Dla mnie czyste win win. No i muszę dodać również aspekt cenowy – moim zdaniem karp jest po prostu przystępny!
Dajcie znać czy lubicie, a jeśli tak to w jakiej wersji najbardziej?
*Post wspiera kampanię promującą spożycie karpia
Kaprysek . napisał
Karpia uwielbiam i lubiłam zawsze. Moja babcia, a teraz mama przygotowują go po mistrzowsku. Ja jeszcze nie potrafię i przyznam szczerze, że akurat w kuchni chętnie jestem statystą ;p
Anna Tyrała napisał
Ja niestety nie przepadam za karpiem 🙂 na święta jem albo dorsza albo pstrąga 🙂
Poligon Domowy - Kaśka :) napisał
Od razu robię się głodna!
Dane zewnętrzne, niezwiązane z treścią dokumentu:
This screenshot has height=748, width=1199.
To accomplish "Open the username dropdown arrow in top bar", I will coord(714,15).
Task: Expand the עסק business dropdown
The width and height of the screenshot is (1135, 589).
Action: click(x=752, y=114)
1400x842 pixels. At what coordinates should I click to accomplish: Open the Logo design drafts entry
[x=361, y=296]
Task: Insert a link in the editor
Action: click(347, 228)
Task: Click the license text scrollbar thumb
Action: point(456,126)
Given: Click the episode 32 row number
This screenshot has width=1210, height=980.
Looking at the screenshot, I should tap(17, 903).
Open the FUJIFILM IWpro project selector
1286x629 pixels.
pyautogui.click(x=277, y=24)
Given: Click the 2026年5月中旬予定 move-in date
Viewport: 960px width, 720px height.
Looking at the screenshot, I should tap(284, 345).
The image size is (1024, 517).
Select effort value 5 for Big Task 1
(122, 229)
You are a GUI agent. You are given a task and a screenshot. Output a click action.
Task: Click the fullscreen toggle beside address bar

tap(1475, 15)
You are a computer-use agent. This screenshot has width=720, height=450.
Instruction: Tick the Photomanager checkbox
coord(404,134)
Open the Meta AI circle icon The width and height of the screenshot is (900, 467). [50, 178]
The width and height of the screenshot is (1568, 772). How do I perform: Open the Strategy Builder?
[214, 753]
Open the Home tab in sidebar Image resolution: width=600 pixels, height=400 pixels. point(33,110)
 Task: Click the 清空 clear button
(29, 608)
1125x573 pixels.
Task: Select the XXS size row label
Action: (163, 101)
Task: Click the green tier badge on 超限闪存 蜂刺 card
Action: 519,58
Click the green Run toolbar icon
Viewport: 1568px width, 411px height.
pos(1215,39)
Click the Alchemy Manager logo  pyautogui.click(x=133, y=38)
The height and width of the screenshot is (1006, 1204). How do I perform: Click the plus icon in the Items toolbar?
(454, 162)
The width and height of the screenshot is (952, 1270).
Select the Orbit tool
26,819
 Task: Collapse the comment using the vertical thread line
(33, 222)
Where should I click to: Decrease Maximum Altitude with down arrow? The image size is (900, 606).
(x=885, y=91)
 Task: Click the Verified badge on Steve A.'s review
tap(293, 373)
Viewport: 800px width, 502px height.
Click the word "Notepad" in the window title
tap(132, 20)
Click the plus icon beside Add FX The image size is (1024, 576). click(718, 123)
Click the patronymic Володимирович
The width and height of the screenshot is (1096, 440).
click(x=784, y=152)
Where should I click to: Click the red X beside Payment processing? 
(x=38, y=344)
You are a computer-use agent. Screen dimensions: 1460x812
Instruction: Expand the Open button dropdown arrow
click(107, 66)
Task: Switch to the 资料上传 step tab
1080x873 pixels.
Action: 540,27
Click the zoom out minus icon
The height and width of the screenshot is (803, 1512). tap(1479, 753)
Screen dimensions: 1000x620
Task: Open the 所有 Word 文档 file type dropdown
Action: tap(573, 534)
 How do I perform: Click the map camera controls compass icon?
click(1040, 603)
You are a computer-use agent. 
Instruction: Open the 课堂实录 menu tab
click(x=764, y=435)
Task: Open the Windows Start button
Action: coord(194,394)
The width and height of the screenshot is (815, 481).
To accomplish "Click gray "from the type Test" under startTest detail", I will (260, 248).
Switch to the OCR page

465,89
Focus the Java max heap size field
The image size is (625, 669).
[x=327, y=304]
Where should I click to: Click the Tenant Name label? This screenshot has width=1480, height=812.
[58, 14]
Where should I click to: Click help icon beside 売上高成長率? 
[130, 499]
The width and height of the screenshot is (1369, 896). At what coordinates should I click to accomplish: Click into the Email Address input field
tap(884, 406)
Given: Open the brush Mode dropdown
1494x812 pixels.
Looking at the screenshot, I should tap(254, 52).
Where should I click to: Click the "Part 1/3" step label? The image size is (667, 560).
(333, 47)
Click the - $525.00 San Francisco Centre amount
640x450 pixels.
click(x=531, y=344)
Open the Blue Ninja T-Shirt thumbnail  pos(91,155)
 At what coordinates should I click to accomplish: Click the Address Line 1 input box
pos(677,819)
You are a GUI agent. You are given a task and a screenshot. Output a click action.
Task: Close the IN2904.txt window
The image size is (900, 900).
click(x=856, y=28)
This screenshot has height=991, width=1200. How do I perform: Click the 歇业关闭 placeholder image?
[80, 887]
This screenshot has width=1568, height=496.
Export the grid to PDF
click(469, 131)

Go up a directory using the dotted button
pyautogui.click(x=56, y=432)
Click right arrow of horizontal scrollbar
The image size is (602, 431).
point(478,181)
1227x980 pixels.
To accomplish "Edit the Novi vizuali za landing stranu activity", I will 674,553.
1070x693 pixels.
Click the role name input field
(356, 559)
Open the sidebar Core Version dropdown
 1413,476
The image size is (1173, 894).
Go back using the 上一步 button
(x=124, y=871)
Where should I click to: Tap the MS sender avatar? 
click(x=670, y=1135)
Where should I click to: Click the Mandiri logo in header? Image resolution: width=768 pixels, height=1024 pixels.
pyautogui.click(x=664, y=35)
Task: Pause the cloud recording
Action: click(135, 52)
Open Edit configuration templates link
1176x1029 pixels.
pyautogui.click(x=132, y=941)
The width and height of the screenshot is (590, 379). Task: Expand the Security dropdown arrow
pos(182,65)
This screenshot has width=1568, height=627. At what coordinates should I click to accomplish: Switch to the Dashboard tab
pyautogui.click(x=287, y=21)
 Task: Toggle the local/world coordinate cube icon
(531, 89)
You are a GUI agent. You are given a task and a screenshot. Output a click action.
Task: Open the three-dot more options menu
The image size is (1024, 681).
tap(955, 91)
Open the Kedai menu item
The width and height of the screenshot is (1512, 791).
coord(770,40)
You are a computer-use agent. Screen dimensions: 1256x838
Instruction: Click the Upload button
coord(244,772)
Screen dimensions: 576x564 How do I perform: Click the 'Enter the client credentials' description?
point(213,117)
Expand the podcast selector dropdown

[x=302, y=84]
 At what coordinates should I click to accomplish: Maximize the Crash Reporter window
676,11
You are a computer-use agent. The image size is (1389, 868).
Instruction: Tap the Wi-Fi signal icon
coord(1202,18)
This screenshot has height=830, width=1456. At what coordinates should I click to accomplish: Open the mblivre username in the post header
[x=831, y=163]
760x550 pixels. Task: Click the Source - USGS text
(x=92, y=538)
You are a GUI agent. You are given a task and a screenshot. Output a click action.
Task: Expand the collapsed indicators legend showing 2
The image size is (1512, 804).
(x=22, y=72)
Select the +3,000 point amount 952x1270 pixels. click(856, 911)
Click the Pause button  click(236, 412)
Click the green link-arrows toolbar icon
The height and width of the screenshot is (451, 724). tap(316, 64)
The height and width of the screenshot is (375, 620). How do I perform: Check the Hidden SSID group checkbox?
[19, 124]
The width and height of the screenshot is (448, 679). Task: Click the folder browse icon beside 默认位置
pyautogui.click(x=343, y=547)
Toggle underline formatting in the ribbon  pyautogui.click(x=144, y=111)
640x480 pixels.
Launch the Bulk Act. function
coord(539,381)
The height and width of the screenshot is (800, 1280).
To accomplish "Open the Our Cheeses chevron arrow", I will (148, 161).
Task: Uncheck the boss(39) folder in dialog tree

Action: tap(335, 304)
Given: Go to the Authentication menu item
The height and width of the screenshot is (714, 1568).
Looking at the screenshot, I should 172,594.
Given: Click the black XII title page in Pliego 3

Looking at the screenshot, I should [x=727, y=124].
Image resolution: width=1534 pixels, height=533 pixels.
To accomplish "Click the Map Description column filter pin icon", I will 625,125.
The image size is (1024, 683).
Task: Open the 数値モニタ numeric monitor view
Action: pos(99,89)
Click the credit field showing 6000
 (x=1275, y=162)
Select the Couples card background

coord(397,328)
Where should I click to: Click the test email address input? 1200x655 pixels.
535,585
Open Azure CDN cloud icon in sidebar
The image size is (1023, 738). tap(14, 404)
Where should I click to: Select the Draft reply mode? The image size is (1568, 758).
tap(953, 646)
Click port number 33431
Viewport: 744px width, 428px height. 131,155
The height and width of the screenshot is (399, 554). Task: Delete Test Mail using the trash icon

Jak ja uwielbiam karpia 🙂 Mój tatuś robi najlepszego na świecie!
Iwona napisał
My akurat karpia nie lubimy, więc u mnie w domu nigdy się go nie przyrządza.
Secretaddiction napisał
Uwielbiam ryby, ale akurat karp zupełnie mi nie leży😅
Agnieszka Bil-Jabłonska napisał
Nigdy nie przepadałam za karpiem, za to moja mama i szwagier uwielbiają go!
Sandra Kozłowska napisał
Ja nigdy karpia nie jadłam. I nie będę jadła. Ale ja wege jestem 😊
Ptysia napisał
Ja bardzo lubię karpia, chociaż moja mama zdecydowanie mnie prześciguje 🙂 Sama potrafi zjeść całego! 🙂
Świat Pani Domu - Ola napisał
Kurcze…ryby lubię ale akurat z karpiem to mamy średnią relację – może dlatego, że nie trafiłam na zrobionego pod mój smak?